Surgical Indications

•           Non-displaced fractures of the olecranon (Mayo Type IA and IB) may be treated conservatively.

•           These are cases with less than 2 mm of displacement and no change in position when the elbow is gently flexed to 90° or fully extended against gravity.

•           In conservative management:

◦         The elbow is immobilized at 45–90° flexion for 3–4 weeks.

◦         Flexion up to 90° is then initiated.

◦         Radiographic signs of union are expected by 6–8 weeks, after which motion is gradually increased (4).

•           Surgical management is traditionally performed using:

◦         Tension band wiring, or

◦         Plate fixation.

•           Both techniques can be performed with the patient in the lateral position, arm resting over a post, and using a sterile tourniquet for a bloodless field.

•           A posterior skin incision is made over the olecranon, avoiding the bursa and ulnar nerve.

•           Tension band wiring principle: converts the distracting force of the triceps into a compressive force to promote healing. (Figure 4)

•           Surgical steps:

◦         Fracture reduction and temporary fixation with a clamp.

◦         Two parallel Kirschner wires passed from the olecranon tip across the fracture to the anterior cortex.

◦         Drill hole created distal to the fracture; cerclage wire passed in a figure-of-eight configuration and tightened.

◦         Wire ends cut short and buried; K-wires bent, cut, and sunk into triceps tendon.

•           Open reduction and internal fixation (ORIF) with pre-contoured locking plates is more suitable for displaced comminuted (Mayo IIB) and unstable displaced (Mayo III)

fractures to achieve anatomic reduction (3).

    Figure 4

Prognosis

•           Karlsson et al. reported that 96% of patients treated with different techniques (conservative, TBW, figure-of-eight, or Rush pins) achieved excellent or good results, despite reduced range of motion and degenerative changes on follow-up radiographs (5).

•           The most common postoperative complications:

◦         Pain and hardware prominence.

◦         K-wire migration requiring removal.

•           Other reported complications:

◦         Loss of range of motion.

◦         Degenerative changes of the elbow joint.

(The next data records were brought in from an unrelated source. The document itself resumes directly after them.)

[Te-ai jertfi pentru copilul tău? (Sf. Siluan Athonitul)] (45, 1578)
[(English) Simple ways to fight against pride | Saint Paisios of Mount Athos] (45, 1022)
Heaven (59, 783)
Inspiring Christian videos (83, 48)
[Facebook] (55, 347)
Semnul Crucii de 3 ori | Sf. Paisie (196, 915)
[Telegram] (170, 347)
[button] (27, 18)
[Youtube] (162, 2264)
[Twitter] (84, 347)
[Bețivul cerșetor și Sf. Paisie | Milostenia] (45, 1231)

◦         Nerve or vascular injuries.

◦         Nonunions, heterotopic ossification, and infection (1).

Differential Diagnosis

•           Lesions with similar clinical and radiographic features should be considered (6):

◦         Posterior Monteggia lesion

◦         Triceps tendon rupture

◦         Olecranon apophyseal separation (children)

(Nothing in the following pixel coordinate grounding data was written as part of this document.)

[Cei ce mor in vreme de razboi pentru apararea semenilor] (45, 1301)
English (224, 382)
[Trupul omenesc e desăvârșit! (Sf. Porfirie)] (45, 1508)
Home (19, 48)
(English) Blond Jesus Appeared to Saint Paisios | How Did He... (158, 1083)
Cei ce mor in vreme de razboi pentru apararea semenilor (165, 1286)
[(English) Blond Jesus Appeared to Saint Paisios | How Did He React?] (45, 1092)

◦         Olecranon bursitis

References:

1- Schneider MM, Nowak TE, Bastian L, Katthagen JC, Isenberg J, Rommens PM, Müller LP, Burkhart KJ. Tension band wiring in olecranon fractures: the myth of technical simplicity and osteosynthetical perfection. Int Orthop. 2014 Apr;38(4):847-55. doi: 10.1007/s00264-013-2208-7. Epub 2013 Dec 12. PMID: 24326359; PMCID: PMC3971280.

2- Adams JE, Steinmann SP. Fracture of the olecranon. In: Morrey BF, Sanchez-Sotelo J, editor. The Elbow and Its Disorders. 4th edition. Philedelphia: Saunders, Elsevier; 2009. p.389–400.

3- (Karthikappallil D, Cash T, Fischer J, Waseem M. Olecranon fractures: applied anatomy, clinical assessment and evidence-based management. Br J Hosp Med (Lond). 2022 Feb 2;83(2):1-7. doi: 10.12968/hmed.2021.0272. Epub 2022 Feb 23. PMID: 35243890.)

4-  (Hak DJ, Golladay GJ. Olecranon fractures: treatment options. J Am Acad Orthop Surg 2000;8(4):266–75.)

5- (Karlsson MK, Hasserius R, Karlsson C, Besjakov J, Josefsson PO. Fractures of the olecranon: a 15- to 25-year followup of 73 patients. Clin Orthop Relat Res. 2002 Oct;(403):205-12. PMID: 12360028.)

6- (Rockwood CA, Green DP, Bucholz RW, et al. Rockwood and Green’s Fractures in Adults. 9th ed. Philadelphia: Wolters Kluwer; 2020. p.1120–1138.)